煤还是卖不动,而窑上事又不断,许多煤窑就关停了,或者廉价转售。从河北回河南的人多起来,或一脸灰黑,背着被褥卷儿,或拖家带口的,男人在前边走,媳妇拉着孩子老撵不上。老笨很忙,夜里还得撑一次船。空中的月亮一团明光,船撑到河南岸了,最后下船的是个年轻女子,怀里抱了个婴儿。老笨知道在河北挖煤挣不下钱了,但却躲过了计划生育,说:这世道呀,娃都生娃了。年轻女子不爱听,回过头说:不生娃生老汉呀?戗得老笨半天缓不过气来。

立本没有回河南,却谋划着和另一个人要把沟岔底的小煤窑买下来。两人回到河南来筹款,顺顺在新草帽上搓麻什给他们吃。顺顺的指头嫩嘟嘟的,搓出的麻什像猫耳朵,那人说:手真好!顺顺侧过头了,无声地笑。那人出了厨房,在院子里给立本说:你娶了个好媳妇!顺顺想听自己的男人怎么说,立本却只嘿嘿了一下。

立本把购窑的事说给顺顺,顺顺吓了一跳,不敢同意,立本就反复给她讲,现在的煤窑设备不行,又没有木支护,所以老出事故。

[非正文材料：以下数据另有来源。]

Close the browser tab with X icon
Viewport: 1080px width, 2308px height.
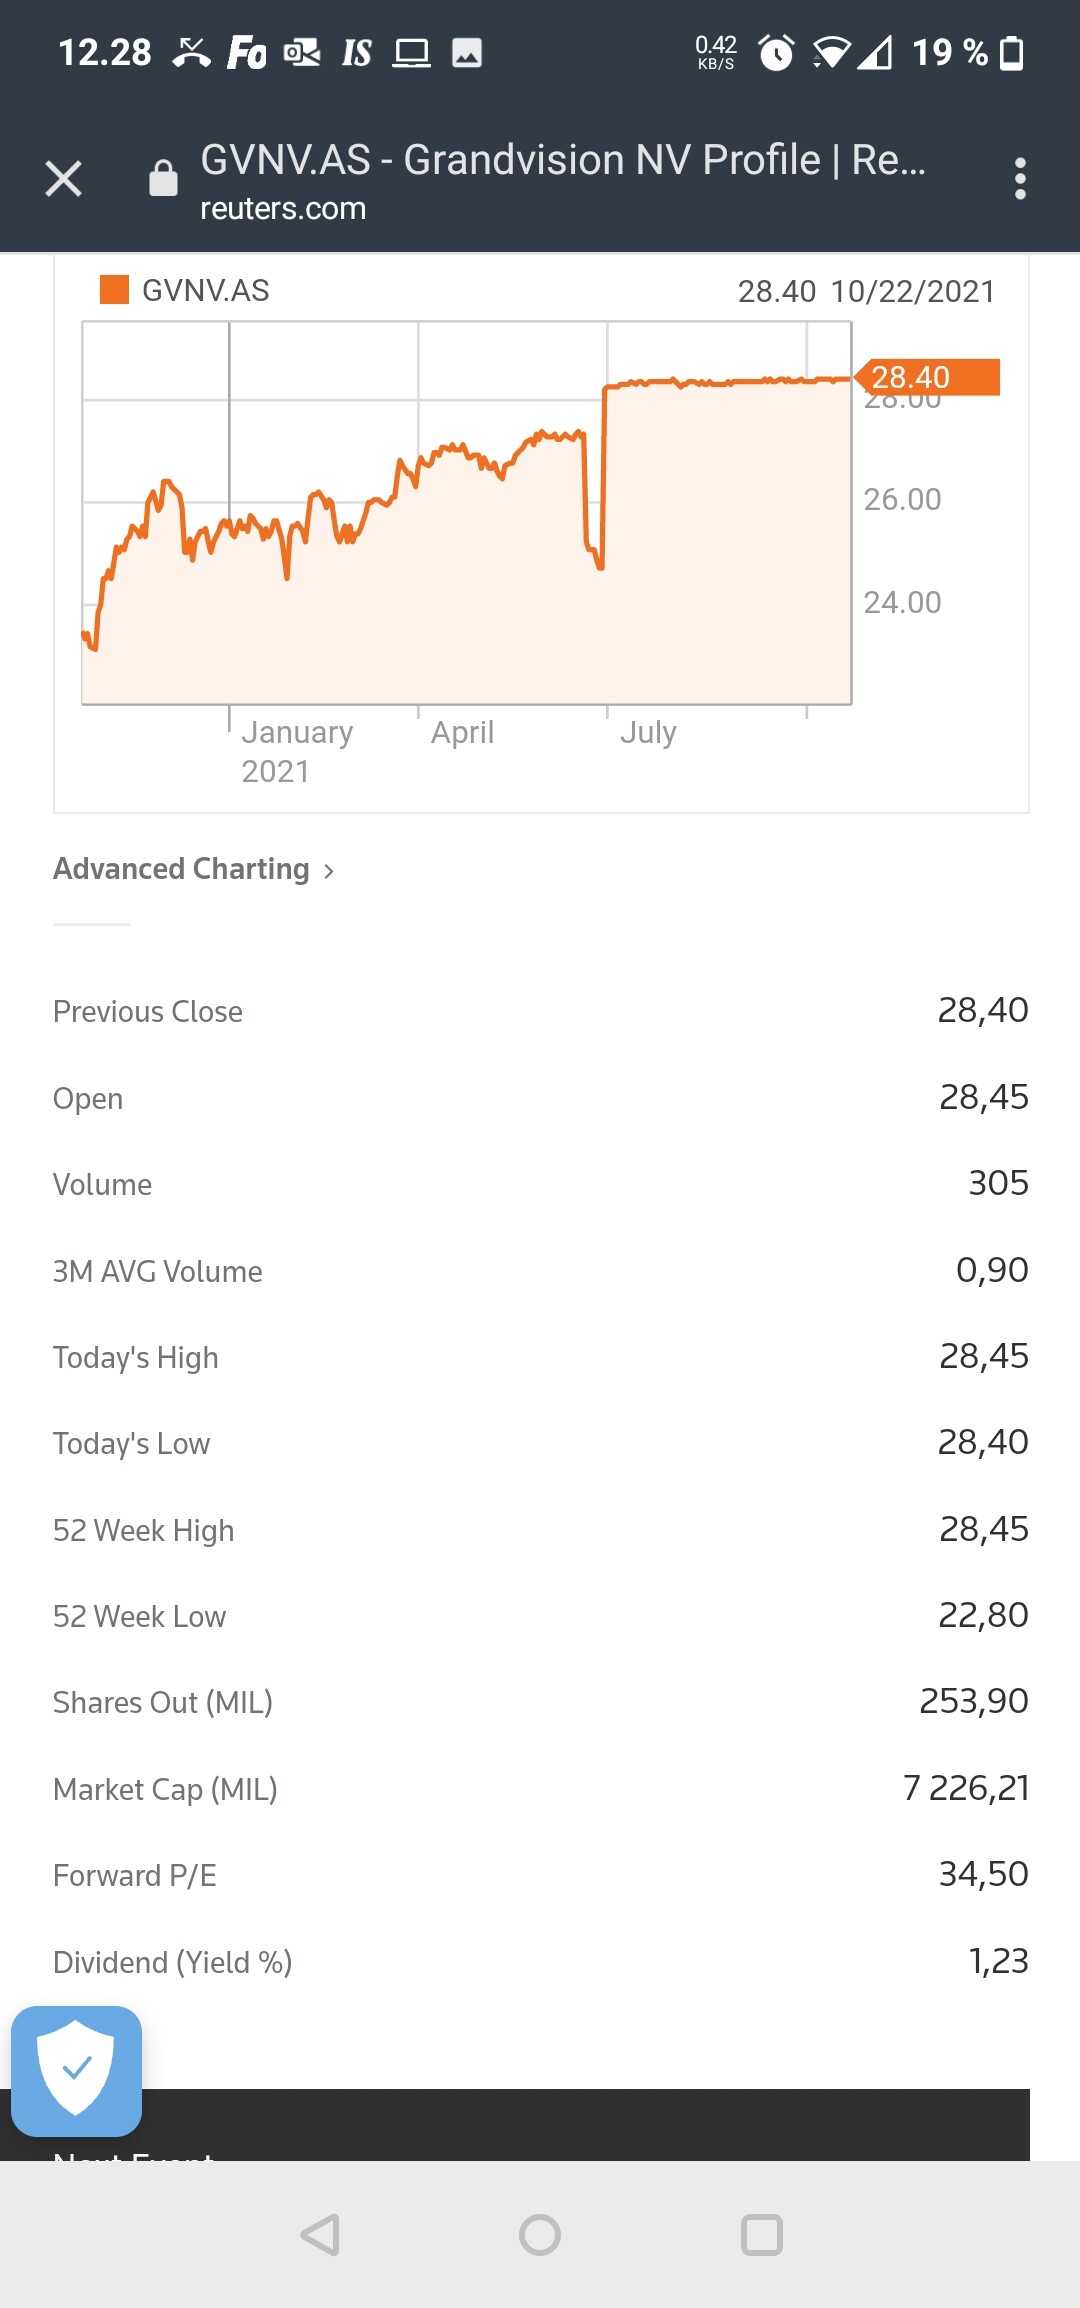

矿主只会骂人,不善经营,煤就卖不出去。趁着眼下煤价落到了底,咱买了肯定是好事,一时煤卖不动,总有能卖动的时候呀。如果咱命好,那挖的就不是煤,是金,日进斗金。顺顺说:那咱命就能好?立本说:我那个地方长着痣啊!顺顺想了想,说:我依你吧。就同意了。

决定了买煤窑,那人出五十万,立本也要出五十万,而立本总共积攒了十万,还准备要翻修老屋的。立本去贷款,信用社不给贷,顺顺说:我给你过三十六吧。

三十六是男人生命中最重要的岁数,河南的乡俗就是摆宴席,亲朋众友来相贺。立本的生日原本在腊月,顺顺却给他提前过,为的是能收一笔礼,还可以向亲戚们借钱。但是,席桌上顺顺说了借钱的事,立本却站了起来说:这不是借钱,是让大家入股哩,有十万的入十万,没十万的五万八万也行,我给经营着,明年就给你们分红。立本还介绍了这个煤窑的情况,也讲了它的光明前景,拍着腔子说要让大家的钱鸡生蛋,蛋生鸡,不停地生下去。亲戚们被他煽呼起来了,顺顺的二舅当下拿出五万,说他要买水泥铺院子呀,不铺了。二舅一带头,大姨父应允了五万,二姨父应允了五万,大伯五万,二伯四万,三伯三万,姑姑六万,大舅四万,三舅四万,三个侄子各五万,五个舅表姑表各四万,六个侄女和外甥女各三万。顺顺娘有个干姨妹,其儿子和女婿来了,心也热了,说:让我们也沾个光吗?立本说:你们也是亲戚嘛,行呀。那两人各应承了两万。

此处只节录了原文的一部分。